At the same time, those precepts enabled us to stay flexible enough to adapt to constant change when the conventional way of doing things would have sunk us. Entrepreneurial leadership means assessing the resources available to you and using them in the best possible way to improve your company’s performance and competitiveness. That’s why even though I stepped in to serve as CEO for eight months during our massive reorganization—and could probably have continued in that position—I recognized that I was not the best CEO for the company we were becoming and willingly stepped away again. Our present CEO is much better than I would have been.
Lessons I’ve Learned Through Entrepreneurial Leadership
Entrepreneurial leadership is also about learning—about viewing every challenge, every problem, every piece of bad news as an opportunity to learn and improve.

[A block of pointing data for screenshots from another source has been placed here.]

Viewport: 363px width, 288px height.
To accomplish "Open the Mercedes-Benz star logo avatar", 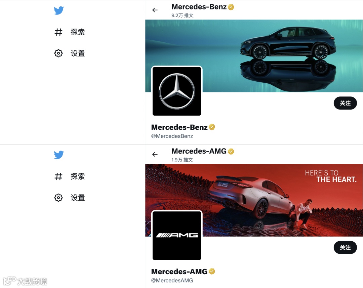I will pyautogui.click(x=177, y=91).

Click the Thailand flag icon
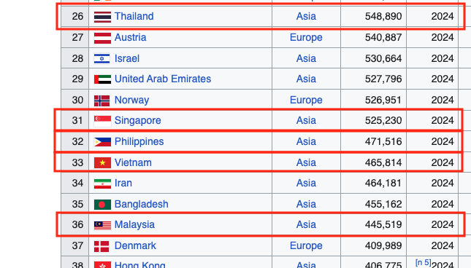(102, 17)
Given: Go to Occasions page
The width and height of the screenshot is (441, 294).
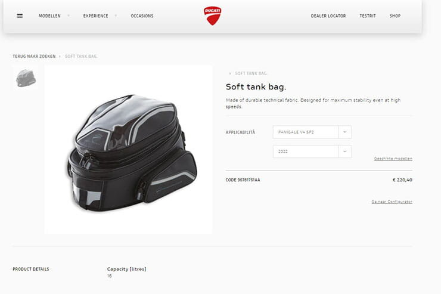Looking at the screenshot, I should 142,16.
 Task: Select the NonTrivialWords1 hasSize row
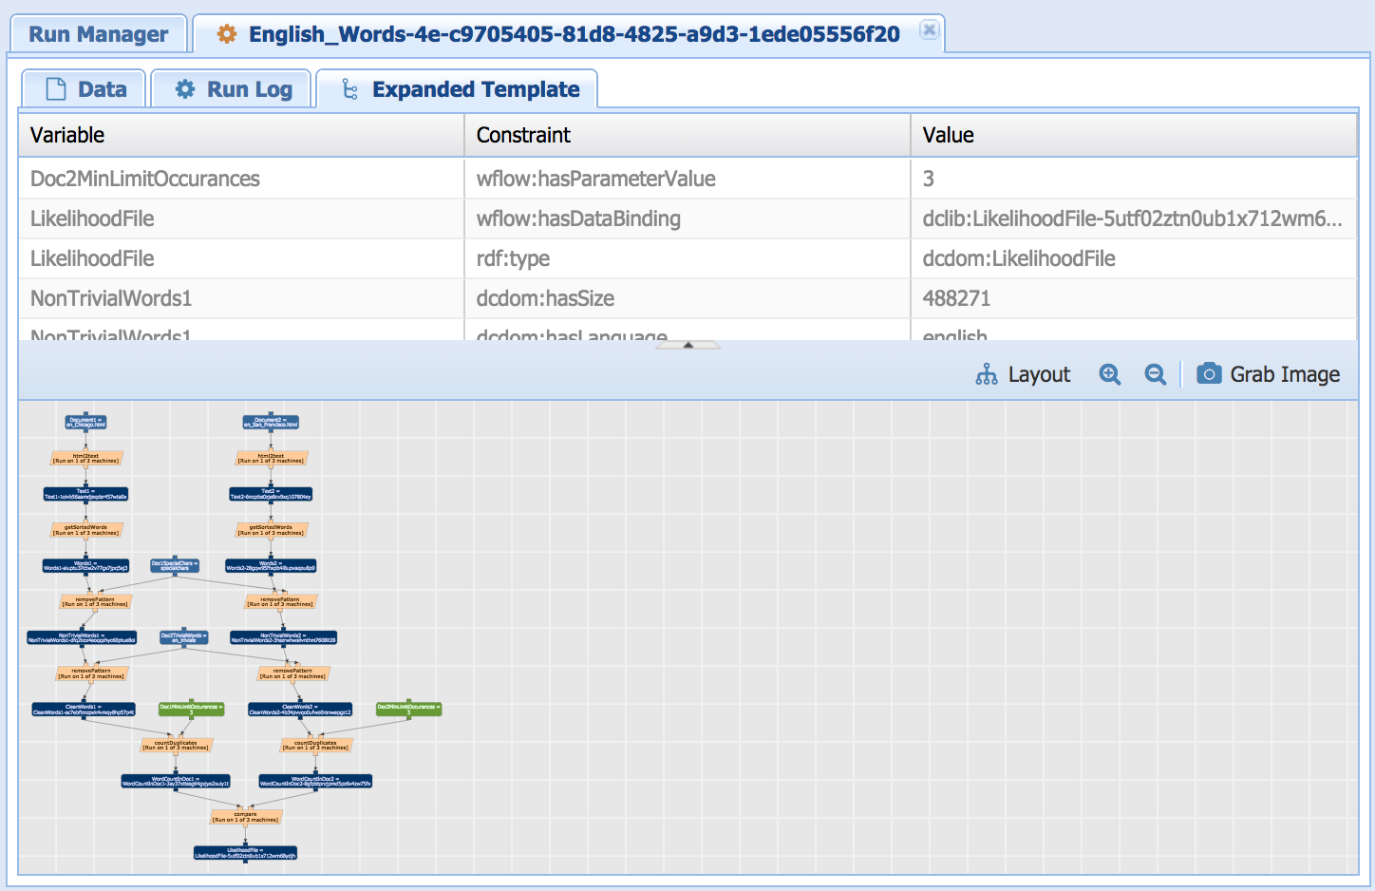click(x=241, y=298)
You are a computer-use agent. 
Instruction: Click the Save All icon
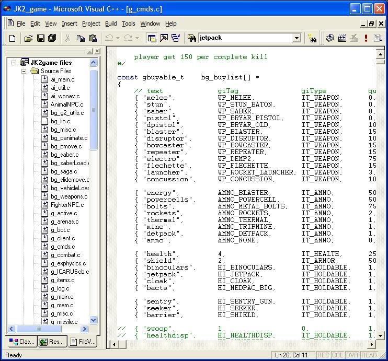(52, 38)
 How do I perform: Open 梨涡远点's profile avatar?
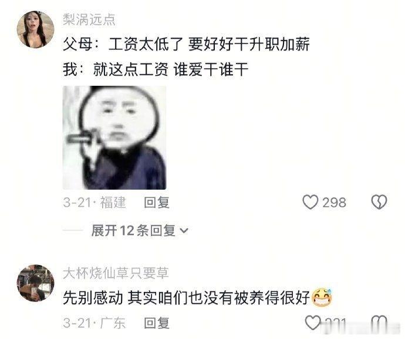click(36, 29)
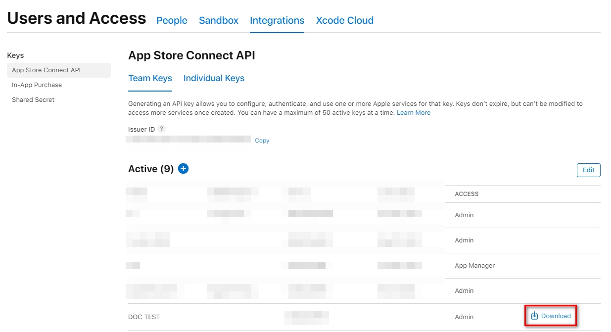Click the App Manager access cell

pos(474,266)
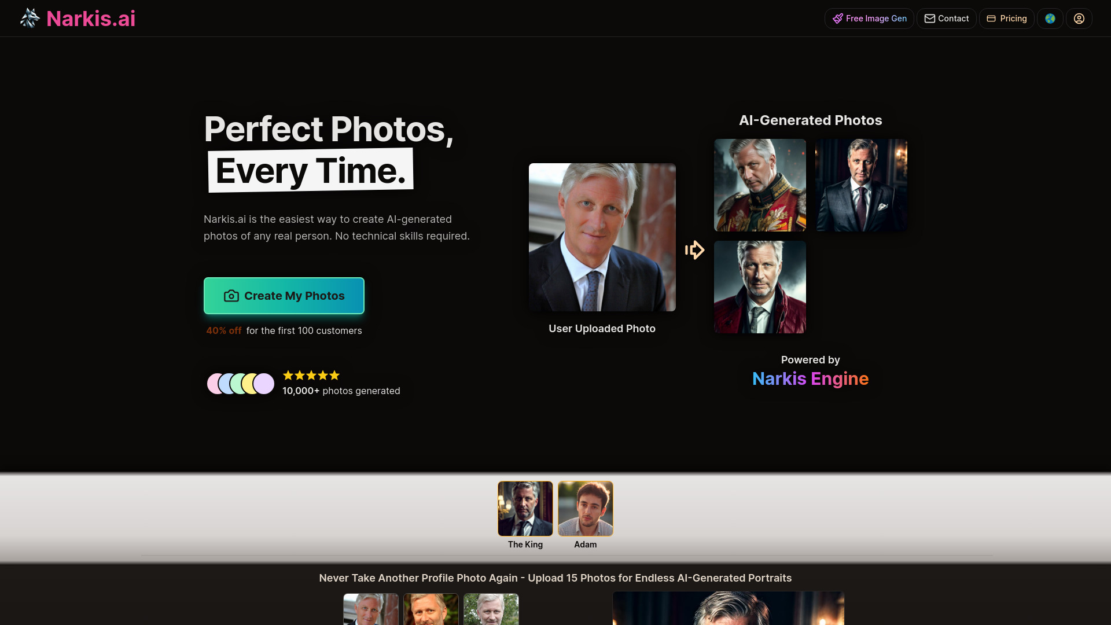This screenshot has width=1111, height=625.
Task: Click the Adam persona thumbnail
Action: tap(585, 508)
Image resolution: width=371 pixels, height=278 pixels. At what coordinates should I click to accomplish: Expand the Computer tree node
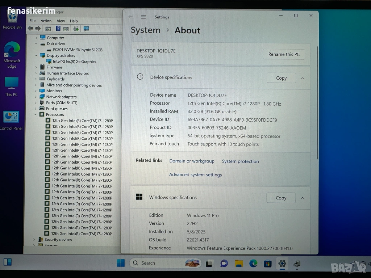(x=36, y=38)
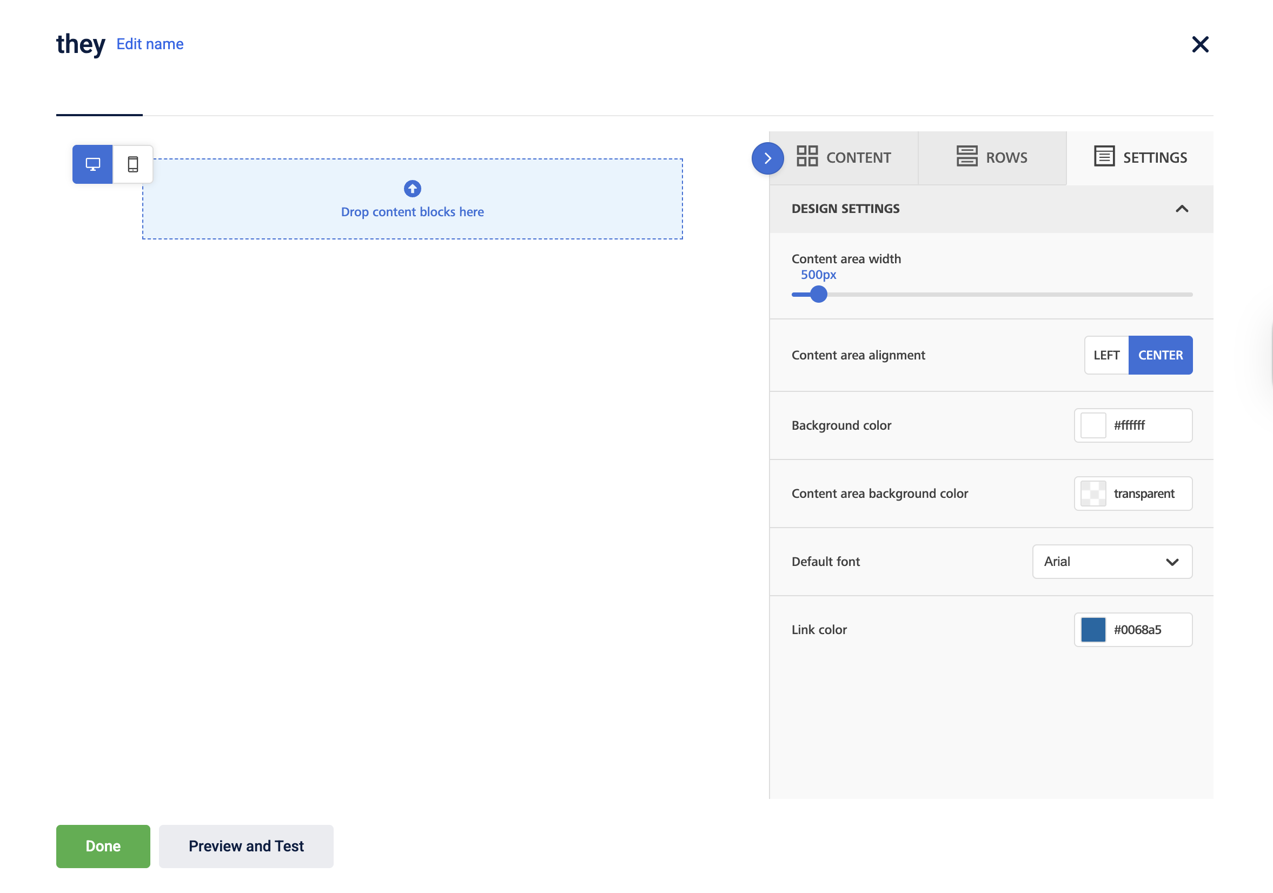Click the Content grid icon
Screen dimensions: 1273x893
(x=807, y=156)
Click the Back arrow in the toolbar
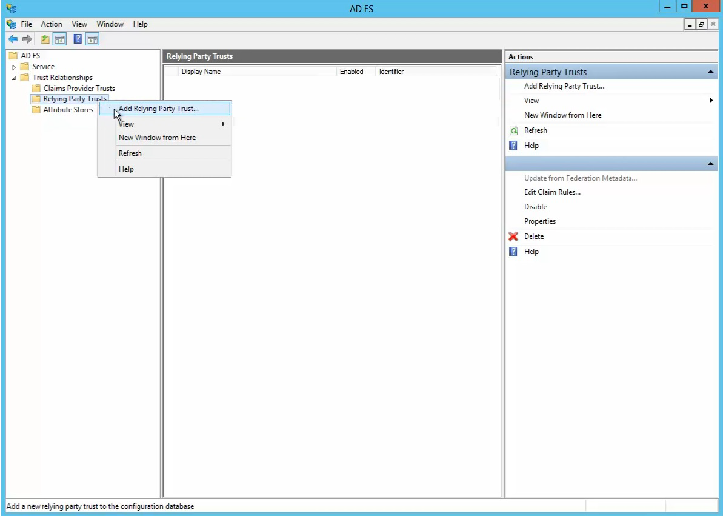Screen dimensions: 723x516 pyautogui.click(x=13, y=39)

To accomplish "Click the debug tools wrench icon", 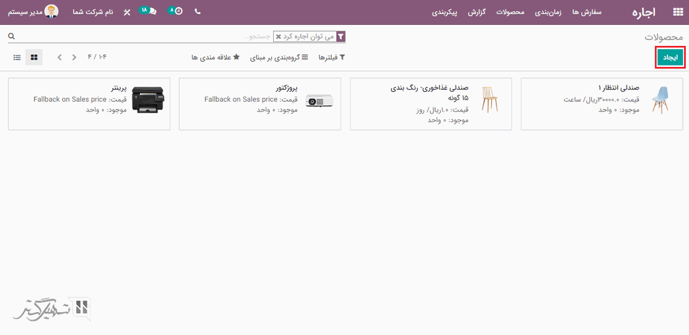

I learned a lot. I learned to see through the sparkle of a hugely successful global corporation to spot the signs of trouble that could bring it down.Being paranoid enough to always plan for the worst-case scenario actually enables you to be optimistic about opportunities.
I learned that especially in complex circumstances, trust both greases the gears and is the glue that holds everything together. I learned that accountability, like trust, must be constantly reinforced. And I learned that once you have constructed a solid foundation based on these lessons of entrepreneurial leadership, you can become brave enough to dream big—maybe even bigger than you ever imagined. And I learned the pragmatic skills and tactics to implement these lessons.
I also learned about luck. We were hugely lucky and should always remember that. This was the only period in my life as a business leader where we undertook a sequence of big decisions and three massive transactions—including the sale of Nokia’s core mobile phone business to Microsoft, the purchase of complete ownership of NSN, and the acquisition of Alcatel-Lucent—and, even with the benefit of hindsight, I would not change any of those decisions in any meaningful way. It is rare to be able to say that, and I’m sure it won’t happen again.
That’s why I am even more paranoid than before. The more paranoid we are, the harder we will continue to labor to shift the probability curve in our favor and the more optimistic we can afford to be.
Not every organization may face a situation as complex and life-threatening as the one that confronted Nokia but I can guarantee that every company will encounter plenty of challenges that are complicated and unpredictable. Whether you’re managing a team or a corporate division, leading a small firm or a multinational corporation, heading up a start-up company or steering a solo practice, and whether your business is on the rocks or running smoothly, the lessons I’ll share will help you sharpen your foresight, expand your options, reinvent—if necessary—yourself and your organization, and enable you to thrive no matter what changes tomorrow brings.